_Task prompt_
Below you will find a set of lines. Repeat them all exactly.

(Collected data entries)
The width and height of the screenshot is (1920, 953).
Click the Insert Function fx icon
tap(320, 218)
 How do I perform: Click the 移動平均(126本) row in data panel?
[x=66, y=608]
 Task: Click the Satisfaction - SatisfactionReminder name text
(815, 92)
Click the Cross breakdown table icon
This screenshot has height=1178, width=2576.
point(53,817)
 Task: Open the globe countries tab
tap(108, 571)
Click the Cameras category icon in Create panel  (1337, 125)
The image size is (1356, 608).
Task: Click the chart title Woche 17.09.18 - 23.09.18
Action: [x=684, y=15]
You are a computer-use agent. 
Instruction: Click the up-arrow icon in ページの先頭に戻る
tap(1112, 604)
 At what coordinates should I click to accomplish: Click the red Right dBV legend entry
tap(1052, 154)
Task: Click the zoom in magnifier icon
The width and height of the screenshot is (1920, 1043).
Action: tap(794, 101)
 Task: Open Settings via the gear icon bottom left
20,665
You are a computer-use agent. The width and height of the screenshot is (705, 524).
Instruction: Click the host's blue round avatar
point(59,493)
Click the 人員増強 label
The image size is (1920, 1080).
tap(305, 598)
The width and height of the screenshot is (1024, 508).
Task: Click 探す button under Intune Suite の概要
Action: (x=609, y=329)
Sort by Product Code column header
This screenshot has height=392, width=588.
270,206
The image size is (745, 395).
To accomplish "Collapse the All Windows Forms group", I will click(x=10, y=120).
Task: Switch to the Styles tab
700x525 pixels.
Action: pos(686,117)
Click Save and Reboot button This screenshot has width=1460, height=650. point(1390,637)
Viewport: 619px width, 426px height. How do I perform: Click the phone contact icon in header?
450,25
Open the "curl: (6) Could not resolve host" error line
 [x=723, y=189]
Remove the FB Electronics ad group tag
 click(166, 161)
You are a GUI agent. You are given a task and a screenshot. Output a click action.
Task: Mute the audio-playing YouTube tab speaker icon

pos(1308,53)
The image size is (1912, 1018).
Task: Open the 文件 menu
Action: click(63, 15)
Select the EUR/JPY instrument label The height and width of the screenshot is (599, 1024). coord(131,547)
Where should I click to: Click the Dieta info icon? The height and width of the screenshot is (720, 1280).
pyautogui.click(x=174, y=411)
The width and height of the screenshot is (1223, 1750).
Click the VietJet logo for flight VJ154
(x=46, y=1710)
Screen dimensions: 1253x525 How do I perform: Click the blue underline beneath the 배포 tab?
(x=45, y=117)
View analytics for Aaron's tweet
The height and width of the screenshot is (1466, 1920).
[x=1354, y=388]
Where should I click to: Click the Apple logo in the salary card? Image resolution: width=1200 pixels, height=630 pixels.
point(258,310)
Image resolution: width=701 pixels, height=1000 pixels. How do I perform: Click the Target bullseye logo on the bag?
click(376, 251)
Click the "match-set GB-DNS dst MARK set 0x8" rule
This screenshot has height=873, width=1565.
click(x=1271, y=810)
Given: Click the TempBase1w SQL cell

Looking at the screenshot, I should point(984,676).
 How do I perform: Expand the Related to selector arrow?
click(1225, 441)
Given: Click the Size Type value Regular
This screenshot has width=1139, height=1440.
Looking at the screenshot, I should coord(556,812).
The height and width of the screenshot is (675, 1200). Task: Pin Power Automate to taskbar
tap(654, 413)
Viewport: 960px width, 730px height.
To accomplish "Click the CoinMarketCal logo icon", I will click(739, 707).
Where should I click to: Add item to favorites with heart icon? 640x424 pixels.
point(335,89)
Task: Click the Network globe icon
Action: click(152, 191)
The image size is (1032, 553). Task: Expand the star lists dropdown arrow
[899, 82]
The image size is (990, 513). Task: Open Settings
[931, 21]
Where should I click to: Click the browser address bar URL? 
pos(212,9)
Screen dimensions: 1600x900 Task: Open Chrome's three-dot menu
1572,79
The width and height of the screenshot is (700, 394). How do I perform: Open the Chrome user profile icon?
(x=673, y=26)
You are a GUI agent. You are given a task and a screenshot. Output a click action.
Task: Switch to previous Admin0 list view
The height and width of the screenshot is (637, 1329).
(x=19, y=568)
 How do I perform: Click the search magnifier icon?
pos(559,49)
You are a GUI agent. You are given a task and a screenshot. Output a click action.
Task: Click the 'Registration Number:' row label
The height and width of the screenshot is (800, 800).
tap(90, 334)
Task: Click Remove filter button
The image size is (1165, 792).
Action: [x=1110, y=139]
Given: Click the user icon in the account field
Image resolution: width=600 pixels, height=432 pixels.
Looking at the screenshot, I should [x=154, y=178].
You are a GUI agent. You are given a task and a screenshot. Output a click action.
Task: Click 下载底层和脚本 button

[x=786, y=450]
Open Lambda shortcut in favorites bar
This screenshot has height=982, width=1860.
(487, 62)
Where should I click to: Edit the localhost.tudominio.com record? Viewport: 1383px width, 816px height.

_Result for this exercise_
The width and height of the screenshot is (1920, 953).
Click the Insert Function fx icon
tap(320, 218)
 How do I perform: Click the 移動平均(126本) row in data panel?
[x=66, y=608]
 Task: Click the Satisfaction - SatisfactionReminder name text
(815, 92)
Click the Cross breakdown table icon
This screenshot has height=1178, width=2576.
point(53,817)
 Task: Open the globe countries tab
tap(108, 571)
Click the Cameras category icon in Create panel  (1337, 125)
The image size is (1356, 608).
Task: Click the chart title Woche 17.09.18 - 23.09.18
Action: [x=684, y=15]
You are a computer-use agent. 
Instruction: Click the up-arrow icon in ページの先頭に戻る
tap(1112, 604)
 At what coordinates should I click to accomplish: Click the red Right dBV legend entry
tap(1052, 154)
Task: Click the zoom in magnifier icon
The width and height of the screenshot is (1920, 1043).
Action: tap(794, 101)
 Task: Open Settings via the gear icon bottom left
20,665
You are a computer-use agent. The width and height of the screenshot is (705, 524).
Instruction: Click the host's blue round avatar
point(59,493)
Click the 人員増強 label
The image size is (1920, 1080).
tap(305, 598)
The width and height of the screenshot is (1024, 508).
Task: Click 探す button under Intune Suite の概要
Action: (x=609, y=329)
Sort by Product Code column header
This screenshot has height=392, width=588.
270,206
The image size is (745, 395).
To accomplish "Collapse the All Windows Forms group", I will click(x=10, y=120).
Task: Switch to the Styles tab
700x525 pixels.
Action: pos(686,117)
Click Save and Reboot button This screenshot has width=1460, height=650. point(1390,637)
Viewport: 619px width, 426px height. How do I perform: Click the phone contact icon in header?
450,25
Open the "curl: (6) Could not resolve host" error line
 [x=723, y=189]
Remove the FB Electronics ad group tag
 click(166, 161)
You are a GUI agent. You are given a task and a screenshot. Output a click action.
Task: Mute the audio-playing YouTube tab speaker icon

pos(1308,53)
The image size is (1912, 1018).
Task: Open the 文件 menu
Action: click(63, 15)
Select the EUR/JPY instrument label The height and width of the screenshot is (599, 1024). coord(131,547)
Where should I click to: Click the Dieta info icon? The height and width of the screenshot is (720, 1280).
pyautogui.click(x=174, y=411)
The width and height of the screenshot is (1223, 1750).
Click the VietJet logo for flight VJ154
(x=46, y=1710)
Screen dimensions: 1253x525 How do I perform: Click the blue underline beneath the 배포 tab?
(x=45, y=117)
View analytics for Aaron's tweet
The height and width of the screenshot is (1466, 1920).
[x=1354, y=388]
Where should I click to: Click the Apple logo in the salary card? Image resolution: width=1200 pixels, height=630 pixels.
point(258,310)
Image resolution: width=701 pixels, height=1000 pixels. How do I perform: Click the Target bullseye logo on the bag?
click(376, 251)
Click the "match-set GB-DNS dst MARK set 0x8" rule
This screenshot has height=873, width=1565.
click(x=1271, y=810)
Given: Click the TempBase1w SQL cell

Looking at the screenshot, I should point(984,676).
 How do I perform: Expand the Related to selector arrow?
click(1225, 441)
Given: Click the Size Type value Regular
This screenshot has width=1139, height=1440.
Looking at the screenshot, I should coord(556,812).
The height and width of the screenshot is (675, 1200). Task: Pin Power Automate to taskbar
tap(654, 413)
Viewport: 960px width, 730px height.
To accomplish "Click the CoinMarketCal logo icon", I will click(739, 707).
Where should I click to: Add item to favorites with heart icon? 640x424 pixels.
point(335,89)
Task: Click the Network globe icon
Action: click(152, 191)
The image size is (1032, 553). Task: Expand the star lists dropdown arrow
[899, 82]
The image size is (990, 513). Task: Open Settings
[931, 21]
Where should I click to: Click the browser address bar URL? 
pos(212,9)
Screen dimensions: 1600x900 Task: Open Chrome's three-dot menu
1572,79
The width and height of the screenshot is (700, 394). How do I perform: Open the Chrome user profile icon?
(x=673, y=26)
You are a GUI agent. You are given a task and a screenshot. Output a click action.
Task: Switch to previous Admin0 list view
The height and width of the screenshot is (637, 1329).
(x=19, y=568)
 How do I perform: Click the search magnifier icon?
pos(559,49)
You are a GUI agent. You are given a task and a screenshot. Output a click action.
Task: Click the 'Registration Number:' row label
The height and width of the screenshot is (800, 800).
tap(90, 334)
Task: Click Remove filter button
The image size is (1165, 792).
Action: [x=1110, y=139]
Given: Click the user icon in the account field
Image resolution: width=600 pixels, height=432 pixels.
Looking at the screenshot, I should [x=154, y=178].
You are a GUI agent. You are given a task and a screenshot. Output a click action.
Task: Click 下载底层和脚本 button

[x=786, y=450]
Open Lambda shortcut in favorites bar
This screenshot has height=982, width=1860.
(487, 62)
Where should I click to: Edit the localhost.tudominio.com record? Viewport: 1383px width, 816px height.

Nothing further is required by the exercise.